The District Court stopped Finger from entering that plea on grounds it had been abolished by the 1995 Legislature. So Finger entered a plea of "guilty to second-degree murder but mentally ill." He was sentenced to a life term with eligibility for parole in 10 years.

The Supreme Court said, "The Legislature cannot abolish the concept of legal insanity. Therefore Finger has the right to argue that he lacked the required mens rea (criminal intent) to commit the crime of murder and is legally insane."

It permitted Finger to enter a new plea of not guilty by reason of insanity and go to trial. But Brooks said he doesn't know what will happen in the Finger case. He said he wants to talk to his client, who has 4 1/2 years more to go before he is eligible for parole.

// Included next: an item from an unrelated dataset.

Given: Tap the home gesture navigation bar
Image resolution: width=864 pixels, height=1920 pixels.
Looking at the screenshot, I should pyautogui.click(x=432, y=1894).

"Juries just don't like insanity defenses," said Brooks, who added he would be "hard pressed" to recall any successful insanity verdicts in the last 11 years.

He said those who pleaded guilty by reason of insanity may not want to withdraw their plea.

"Some of them have already come to terms" with their punishment, Brooks said. And they may have received a reduced penalty and "may not want to risk it" by going back to trial.

"Your chances of winning are very slim," Brooks said.

One of the problems of the judicial system, Brooks said, is that people who plead guilty by reason of insanity are supposed to get mental health treatment in prison, but don't.

Finger was sent to the state's maximum-security prison at Ely, where he was placed with the other hardened criminals.

The Supreme Court said the District Court may suggest that the prison system provide treatment to those who pleaded guilty but mentally ill. But that treatment isn't available, said Brooks.

Finger has an extensive history of mental illness, said the court. He was first determined to be mentally ill in 1972 at the age of 17.